28/05/2009 | Yazar: Kürşad Kahramanoğlu

Tarihçileri pek sevmem. Bugüne kadar, bunun nedenini hep Kolej’deyken ikide bir tarihten beni ikmale bırakan, tarih hocamız Seniha Alp’e bağlamıştım. Meğer alakası yokmuş.

Tarihçileri pek sevmem. Bugüne kadar, bunun nedenini hep Kolej’deyken ikide bir tarihten beni ikmale bırakan, tarih hocamız Seniha Alp’e bağlamıştım. Meğer alakası yokmuş. Bunu, bugünlerde basınımızda eşşeğin kuyruğu gibi uzayıp giden ve iki tarihçimizin de değişik oranlarda katıldığı ve önemini pek kavrayamadığım bir tartışmayı takip ederken fark ettim.

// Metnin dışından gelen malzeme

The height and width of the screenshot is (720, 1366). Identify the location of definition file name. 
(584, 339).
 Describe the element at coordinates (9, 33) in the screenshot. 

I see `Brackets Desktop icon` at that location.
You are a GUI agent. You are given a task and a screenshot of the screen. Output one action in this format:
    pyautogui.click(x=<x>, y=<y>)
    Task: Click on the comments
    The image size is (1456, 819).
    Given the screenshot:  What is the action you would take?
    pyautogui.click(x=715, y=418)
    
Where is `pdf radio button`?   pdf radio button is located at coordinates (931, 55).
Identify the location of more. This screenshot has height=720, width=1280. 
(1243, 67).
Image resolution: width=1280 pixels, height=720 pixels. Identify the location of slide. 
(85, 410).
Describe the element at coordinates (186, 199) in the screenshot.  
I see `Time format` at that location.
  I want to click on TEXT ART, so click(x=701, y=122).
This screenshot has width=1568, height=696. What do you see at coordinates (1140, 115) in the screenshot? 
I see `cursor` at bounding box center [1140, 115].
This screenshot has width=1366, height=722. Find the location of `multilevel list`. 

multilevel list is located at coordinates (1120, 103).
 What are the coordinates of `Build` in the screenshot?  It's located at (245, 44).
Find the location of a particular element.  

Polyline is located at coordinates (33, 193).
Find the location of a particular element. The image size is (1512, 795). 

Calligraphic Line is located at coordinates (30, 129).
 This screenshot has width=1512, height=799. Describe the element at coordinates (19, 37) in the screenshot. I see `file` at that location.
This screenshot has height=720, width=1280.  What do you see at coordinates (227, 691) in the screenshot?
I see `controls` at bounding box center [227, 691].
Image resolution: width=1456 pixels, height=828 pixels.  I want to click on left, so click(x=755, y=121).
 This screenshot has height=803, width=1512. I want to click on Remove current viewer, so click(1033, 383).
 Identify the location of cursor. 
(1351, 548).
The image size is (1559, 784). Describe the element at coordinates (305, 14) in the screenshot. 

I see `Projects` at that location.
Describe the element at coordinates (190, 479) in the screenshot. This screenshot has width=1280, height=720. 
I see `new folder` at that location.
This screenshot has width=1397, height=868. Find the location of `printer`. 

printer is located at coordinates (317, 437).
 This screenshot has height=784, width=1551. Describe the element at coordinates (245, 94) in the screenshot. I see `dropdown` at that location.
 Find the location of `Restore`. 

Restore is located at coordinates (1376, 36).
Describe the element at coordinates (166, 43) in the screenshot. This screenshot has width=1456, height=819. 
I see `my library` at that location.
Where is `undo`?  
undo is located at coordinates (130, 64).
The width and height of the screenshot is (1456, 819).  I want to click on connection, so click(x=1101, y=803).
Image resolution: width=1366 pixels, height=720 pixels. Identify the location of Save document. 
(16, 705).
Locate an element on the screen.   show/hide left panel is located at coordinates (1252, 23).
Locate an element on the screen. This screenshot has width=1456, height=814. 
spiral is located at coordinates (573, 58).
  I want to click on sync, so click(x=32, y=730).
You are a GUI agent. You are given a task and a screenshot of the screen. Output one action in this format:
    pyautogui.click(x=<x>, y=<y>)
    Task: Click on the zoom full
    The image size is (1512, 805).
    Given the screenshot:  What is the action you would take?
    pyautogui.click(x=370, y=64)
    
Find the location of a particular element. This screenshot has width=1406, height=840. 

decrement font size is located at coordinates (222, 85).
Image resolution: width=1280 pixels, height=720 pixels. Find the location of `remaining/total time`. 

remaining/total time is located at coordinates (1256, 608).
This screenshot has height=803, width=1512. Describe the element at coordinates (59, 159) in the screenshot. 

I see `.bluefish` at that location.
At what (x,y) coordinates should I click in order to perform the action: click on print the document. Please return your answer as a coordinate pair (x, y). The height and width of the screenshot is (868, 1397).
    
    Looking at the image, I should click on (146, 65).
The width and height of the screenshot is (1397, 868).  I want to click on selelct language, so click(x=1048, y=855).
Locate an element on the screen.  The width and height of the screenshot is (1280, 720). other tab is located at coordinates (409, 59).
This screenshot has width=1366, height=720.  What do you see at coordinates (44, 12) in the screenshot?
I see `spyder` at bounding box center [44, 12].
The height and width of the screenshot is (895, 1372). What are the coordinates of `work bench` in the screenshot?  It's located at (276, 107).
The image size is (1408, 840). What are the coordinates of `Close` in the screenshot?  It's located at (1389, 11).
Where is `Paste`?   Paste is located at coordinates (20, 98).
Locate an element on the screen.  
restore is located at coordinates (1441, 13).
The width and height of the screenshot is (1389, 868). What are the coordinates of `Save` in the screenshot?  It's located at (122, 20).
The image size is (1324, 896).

Doğru anladıysam, Murat Bardakçı, Murat Belge’nin bir hobi olarak organize ettiğini sandığım İstanbul turları sırasında anlattığını duyduğu anekdotları beğenmemiş, tenkit etmiş! Öncelikle Murat Belge’nin bunu neden bu kadar ciddiye aldığını pek anlayamadım. Köşesinde, benim de okuduğum iki tane cevap yazdı. Sonra basında birçok Murat Belge müdafaası çıktı. Murat Bardakçı taraftarı(!) basını pek takip etmediğim için bilemiyorum; herhalde Murat Bardakçı’nın bu büyük entelektüel tenkitleri için memnun olan, onu destekleyen yazılar da çıkmıştır! Sonra koskoca Halil Berktay, Yale’i falan unutup zehir zemberek bir Murat Bardakçı saldırısı yazdı ki, ‘meğer, bu Murat Bardakçı neymiş, ben bilememişim’ oldum.

Bütün bu ‘bir edebiyatçımız üzerine, tarihçilerimizin estirdiği fırtına’ devam ederken başka bir koskoca tarihçimiz İlber Ortaylı, Milliyet Pazar’daki köşesinde adap terbiye dersleri içeren bir yazı kaleme aldı: ‘Eskiden bu milletin fertleri lüzumsuz susardı, şimdi de yerli ve yersiz konuşuyor ve yüksek sesle protesto ediyor. Hak demek, sorumluluğun öbür tarafıdır. Usul ve erkân gerektirir. Düşünmeden konuşmanın, hak aramak ve protesto ile ilgisi yoktur. Böylesine eskilerin deyimiyle ‘nadan’ denir’ buyuruyorlar! İlber’ciğim, ne yaparsın, A. İlhan’ın da yazdığı gibi ‘Heyhat ki, iyiler gider, nadanlar kalır.’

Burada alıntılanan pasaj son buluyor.